> [Problem requirements]: In the data below, locate each line with the word "page" and list it.

────────────────────────────────────────

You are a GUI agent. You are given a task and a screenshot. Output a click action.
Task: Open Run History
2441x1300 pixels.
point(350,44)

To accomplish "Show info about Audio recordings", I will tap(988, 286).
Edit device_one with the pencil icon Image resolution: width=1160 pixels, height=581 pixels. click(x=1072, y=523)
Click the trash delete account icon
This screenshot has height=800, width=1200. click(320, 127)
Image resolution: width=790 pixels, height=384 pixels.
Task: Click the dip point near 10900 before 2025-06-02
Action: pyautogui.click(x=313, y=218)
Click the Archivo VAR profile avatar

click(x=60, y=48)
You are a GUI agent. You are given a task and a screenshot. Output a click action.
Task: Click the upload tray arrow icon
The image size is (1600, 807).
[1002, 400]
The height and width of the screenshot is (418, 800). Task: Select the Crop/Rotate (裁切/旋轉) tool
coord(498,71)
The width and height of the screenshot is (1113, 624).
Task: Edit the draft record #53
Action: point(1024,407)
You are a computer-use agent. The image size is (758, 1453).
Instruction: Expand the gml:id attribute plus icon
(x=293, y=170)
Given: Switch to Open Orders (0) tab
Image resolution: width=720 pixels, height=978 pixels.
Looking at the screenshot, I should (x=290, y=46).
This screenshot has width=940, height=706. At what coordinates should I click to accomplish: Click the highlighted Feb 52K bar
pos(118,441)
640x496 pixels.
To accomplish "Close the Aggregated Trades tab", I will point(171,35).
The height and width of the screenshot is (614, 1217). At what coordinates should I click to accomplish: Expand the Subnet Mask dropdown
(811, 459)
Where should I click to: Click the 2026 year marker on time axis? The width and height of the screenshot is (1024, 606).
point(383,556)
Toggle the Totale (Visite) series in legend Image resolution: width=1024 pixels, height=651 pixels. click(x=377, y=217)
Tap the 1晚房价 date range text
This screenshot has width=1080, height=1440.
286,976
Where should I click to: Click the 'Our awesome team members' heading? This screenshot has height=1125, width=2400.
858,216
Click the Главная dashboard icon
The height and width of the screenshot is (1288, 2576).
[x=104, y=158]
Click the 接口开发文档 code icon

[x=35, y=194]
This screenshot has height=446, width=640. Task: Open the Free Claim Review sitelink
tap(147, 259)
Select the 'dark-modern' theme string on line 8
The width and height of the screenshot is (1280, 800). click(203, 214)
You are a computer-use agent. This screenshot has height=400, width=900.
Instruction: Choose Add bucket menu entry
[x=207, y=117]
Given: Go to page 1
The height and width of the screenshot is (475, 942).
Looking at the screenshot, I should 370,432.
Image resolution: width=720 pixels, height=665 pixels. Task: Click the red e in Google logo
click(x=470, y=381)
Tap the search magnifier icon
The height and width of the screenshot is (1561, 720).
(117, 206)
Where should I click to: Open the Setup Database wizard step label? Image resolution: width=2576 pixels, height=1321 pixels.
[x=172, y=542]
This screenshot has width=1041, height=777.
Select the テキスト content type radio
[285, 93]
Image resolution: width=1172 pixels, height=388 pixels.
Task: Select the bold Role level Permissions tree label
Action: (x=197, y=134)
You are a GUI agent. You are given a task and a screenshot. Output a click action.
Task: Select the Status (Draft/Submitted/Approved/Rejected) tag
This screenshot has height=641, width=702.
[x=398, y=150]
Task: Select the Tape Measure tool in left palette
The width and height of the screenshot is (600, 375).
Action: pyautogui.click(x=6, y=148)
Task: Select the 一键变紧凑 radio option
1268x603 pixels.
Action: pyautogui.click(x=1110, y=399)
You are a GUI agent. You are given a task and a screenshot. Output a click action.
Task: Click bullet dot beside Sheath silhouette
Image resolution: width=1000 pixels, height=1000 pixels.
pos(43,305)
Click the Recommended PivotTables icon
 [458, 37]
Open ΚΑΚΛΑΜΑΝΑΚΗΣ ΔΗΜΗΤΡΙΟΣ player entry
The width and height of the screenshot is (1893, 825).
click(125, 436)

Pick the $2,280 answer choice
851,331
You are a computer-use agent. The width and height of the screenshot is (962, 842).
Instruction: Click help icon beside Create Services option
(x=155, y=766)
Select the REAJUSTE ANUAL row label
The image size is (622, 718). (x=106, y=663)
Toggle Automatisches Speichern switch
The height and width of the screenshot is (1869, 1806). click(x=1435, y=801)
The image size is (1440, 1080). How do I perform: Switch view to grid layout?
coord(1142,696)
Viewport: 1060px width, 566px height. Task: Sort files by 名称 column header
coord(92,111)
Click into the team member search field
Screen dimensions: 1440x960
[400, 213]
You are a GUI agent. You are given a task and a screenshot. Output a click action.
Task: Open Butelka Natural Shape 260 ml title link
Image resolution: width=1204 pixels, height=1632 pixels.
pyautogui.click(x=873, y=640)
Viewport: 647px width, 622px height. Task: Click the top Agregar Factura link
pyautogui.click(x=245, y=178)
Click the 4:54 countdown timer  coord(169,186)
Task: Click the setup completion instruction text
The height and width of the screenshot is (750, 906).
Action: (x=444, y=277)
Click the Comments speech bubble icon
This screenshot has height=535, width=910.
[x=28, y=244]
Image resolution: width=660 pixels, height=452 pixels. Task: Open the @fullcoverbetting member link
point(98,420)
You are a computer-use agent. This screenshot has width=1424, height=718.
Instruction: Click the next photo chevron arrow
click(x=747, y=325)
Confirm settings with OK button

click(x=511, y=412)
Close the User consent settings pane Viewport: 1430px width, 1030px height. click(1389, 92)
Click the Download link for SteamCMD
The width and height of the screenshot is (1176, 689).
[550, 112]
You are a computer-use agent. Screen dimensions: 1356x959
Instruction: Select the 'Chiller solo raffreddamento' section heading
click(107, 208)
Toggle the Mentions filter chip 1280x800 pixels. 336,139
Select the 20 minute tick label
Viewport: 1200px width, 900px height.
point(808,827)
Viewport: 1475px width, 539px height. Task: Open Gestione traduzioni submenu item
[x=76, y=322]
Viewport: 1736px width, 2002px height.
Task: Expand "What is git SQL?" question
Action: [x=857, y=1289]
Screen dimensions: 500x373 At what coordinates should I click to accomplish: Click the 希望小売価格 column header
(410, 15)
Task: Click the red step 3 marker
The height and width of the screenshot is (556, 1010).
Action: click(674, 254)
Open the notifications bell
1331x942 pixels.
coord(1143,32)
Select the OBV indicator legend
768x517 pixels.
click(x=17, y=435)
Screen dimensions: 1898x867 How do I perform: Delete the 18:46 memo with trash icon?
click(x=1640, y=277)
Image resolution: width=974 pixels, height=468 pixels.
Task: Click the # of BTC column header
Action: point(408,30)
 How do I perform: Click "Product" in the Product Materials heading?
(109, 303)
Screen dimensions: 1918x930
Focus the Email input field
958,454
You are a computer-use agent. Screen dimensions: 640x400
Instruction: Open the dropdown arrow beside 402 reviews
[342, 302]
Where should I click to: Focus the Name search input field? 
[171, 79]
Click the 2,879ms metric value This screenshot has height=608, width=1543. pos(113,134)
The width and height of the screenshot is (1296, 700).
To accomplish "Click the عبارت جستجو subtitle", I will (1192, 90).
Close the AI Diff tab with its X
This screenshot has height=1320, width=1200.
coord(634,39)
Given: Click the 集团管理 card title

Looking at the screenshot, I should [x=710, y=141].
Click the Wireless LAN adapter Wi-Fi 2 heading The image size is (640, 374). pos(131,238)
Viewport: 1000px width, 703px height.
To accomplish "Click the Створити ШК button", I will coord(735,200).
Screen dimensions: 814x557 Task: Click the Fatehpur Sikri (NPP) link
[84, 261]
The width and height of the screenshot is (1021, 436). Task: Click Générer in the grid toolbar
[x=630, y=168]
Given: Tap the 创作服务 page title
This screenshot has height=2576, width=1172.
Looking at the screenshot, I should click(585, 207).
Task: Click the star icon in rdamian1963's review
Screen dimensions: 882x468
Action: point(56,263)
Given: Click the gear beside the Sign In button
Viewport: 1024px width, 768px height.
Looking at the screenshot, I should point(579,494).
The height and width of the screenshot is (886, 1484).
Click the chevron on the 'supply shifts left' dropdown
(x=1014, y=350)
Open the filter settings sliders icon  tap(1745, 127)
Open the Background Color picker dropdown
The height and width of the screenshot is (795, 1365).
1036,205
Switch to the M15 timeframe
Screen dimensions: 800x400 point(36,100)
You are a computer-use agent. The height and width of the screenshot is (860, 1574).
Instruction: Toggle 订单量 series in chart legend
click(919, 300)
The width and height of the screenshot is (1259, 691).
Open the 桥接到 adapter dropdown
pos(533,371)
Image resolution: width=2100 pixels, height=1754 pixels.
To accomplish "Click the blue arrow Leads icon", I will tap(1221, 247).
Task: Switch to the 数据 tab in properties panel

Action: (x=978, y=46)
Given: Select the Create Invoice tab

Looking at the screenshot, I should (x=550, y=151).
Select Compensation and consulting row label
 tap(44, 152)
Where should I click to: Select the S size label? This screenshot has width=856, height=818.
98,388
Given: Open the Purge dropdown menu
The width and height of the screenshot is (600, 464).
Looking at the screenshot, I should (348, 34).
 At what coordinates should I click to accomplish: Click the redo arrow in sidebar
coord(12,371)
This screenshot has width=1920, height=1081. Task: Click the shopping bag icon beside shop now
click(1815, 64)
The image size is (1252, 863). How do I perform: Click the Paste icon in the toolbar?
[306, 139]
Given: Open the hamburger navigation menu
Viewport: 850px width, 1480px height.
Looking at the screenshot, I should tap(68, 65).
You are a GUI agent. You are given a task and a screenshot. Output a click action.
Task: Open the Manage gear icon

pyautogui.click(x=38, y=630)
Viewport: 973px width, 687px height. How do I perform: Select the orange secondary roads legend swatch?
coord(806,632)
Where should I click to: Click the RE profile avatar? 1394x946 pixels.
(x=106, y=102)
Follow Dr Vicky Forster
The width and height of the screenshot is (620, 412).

────────────────────────────────────────

> [Response]:
Given: Go to page 1
Given: Tap the 创作服务 page title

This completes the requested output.